Apre al pubblico la casa-studio di Giovanni Michelucci

In occasione del trentennale della sua scomparsa a Fiesole, dal 16 ottobre al 28 novembre 2020


Fiesole - In anticipazione delle celebrazioni per il Trentennale della scomparsa di Giovanni Michelucci (1990-2020) che ricorre il 31 dicembre 2020, la Fondazione Giovanni Michelucci con Regione Toscana e Comune di Fiesole, promuove “Giovanni Michelucci a Villa “Il Roseto”: La casa-studio dell'architetto” un ciclo di visite guidate e incontri dal 16 ottobre al 28 novembre 2020.

Dopo la chiusura forzata per l’emergenza sanitaria, la Fondazione Michelucci di Fiesole riapre la propria sede al pubblico con una serie di visite guidate il venerdì pomeriggio e il sabato mattina dei mesi di ottobre e novembre, per far conoscere aspetti inediti sull’opera e il pensiero dell’architetto.

Costruita nel 1933 sulla collina fiesolana prospiciente Firenze, Villa “Il Roseto” viene scelta nel 1958 da Giovanni Michelucci e la moglie Eloisa Pacini come loro residenza principale e studio dell’architetto. Dal 1982 è sede della Fondazione Michelucci e attualmente custodisce il patrimonio artistico, archivistico e culturale ereditato dal maestro. Disegni, incisioni, fotografie, mobili, modelli, oggetti di design e opere d'arte, presenti nel nuovo allestimento espositivo, narrano significativi episodi del percorso creativo di Michelucci estimatore della storia dell’architettura e dell'arte.

In particolare, i turni di visita del venerdì sono intervallati da una serie di appuntamenti di approfondimento come la proiezione di video d'archivio, ma anche incontri, trasmessi in diretta streaming sulla pagina Facebook della Fondazione, con presentazioni di libri e ricerche legati all'eredità culturale del maestro.

Le visite e gli incontri si tengono nel rispetto delle norme di sicurezza Anti-Covid19 previste dalla normativa vigente pertanto è obbligatoria la prenotazione inviando una email a amici@michelucci.it, specificando data, turno, nome e cognome di ogni partecipante e recapito telefonico.

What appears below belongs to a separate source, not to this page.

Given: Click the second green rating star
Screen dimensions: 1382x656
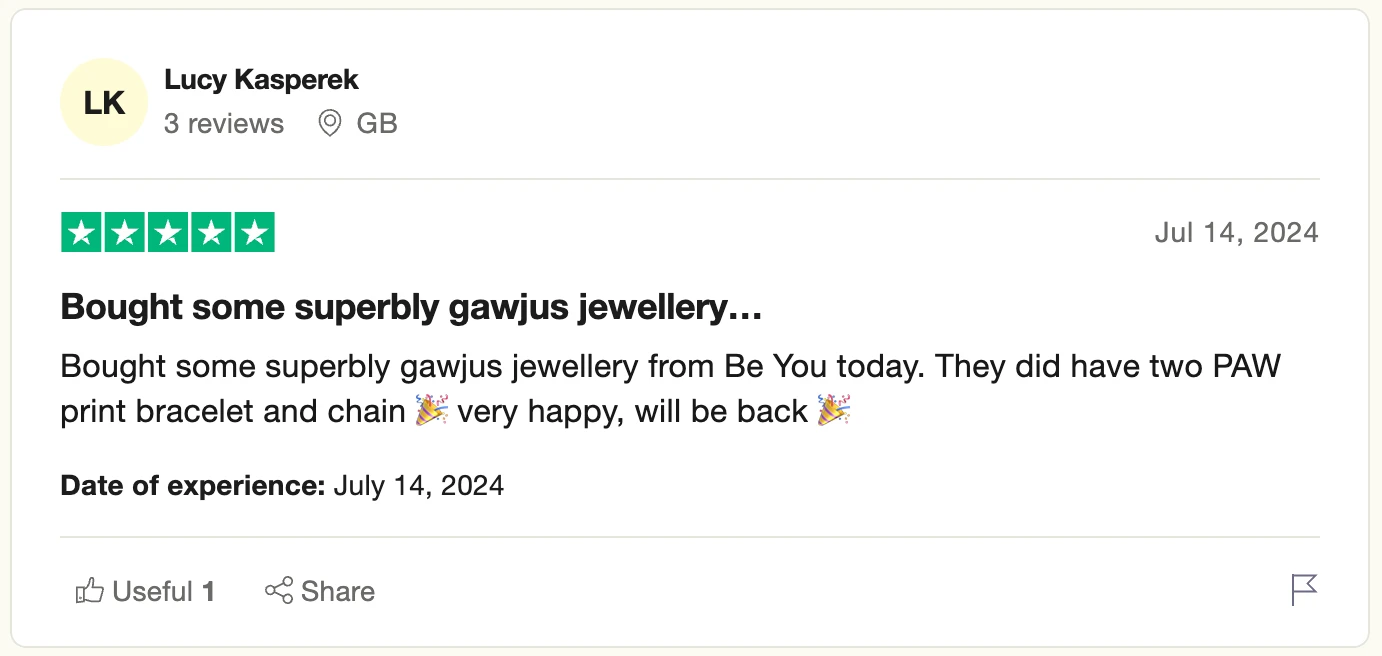Looking at the screenshot, I should coord(125,233).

È previsto un numero massimo di 10 partecipanti per ogni turno di visita.

La Fondazione Giovanni Michelucci viene costituita il 22 ottobre 1982 dallo stesso Giovanni Michelucci con la Regione Toscana e i comuni di Pistoia e Fiesole per “contribuire agli studi e alle ricerche nel campo dell'urbanistica e dell’architettura moderna e contemporanea, con particolare riferimento ai problemi delle strutture sociali, ospedali, carceri e scuole". Nel 1998 la Regione lascia la Fondazione mentre nel 1999 vi aderisce il Comune di Firenze. La Fondazione Michelucci si caratterizza quale punto di riferimento nella ricerca sui temi dell'habitat sociale e del rapporto fra spazio e società con attenzione ai temi della contemporaneità come salute e assistenza, devianza e istituzioni totali, immigrazione e convivenza. Oltre alle ricerche sociali, la Fondazione si distingue per le attività di tutela e valorizzazione del patrimonio culturale, artistico e archivistico ereditato, e per la diffusione del pensiero dell’architetto.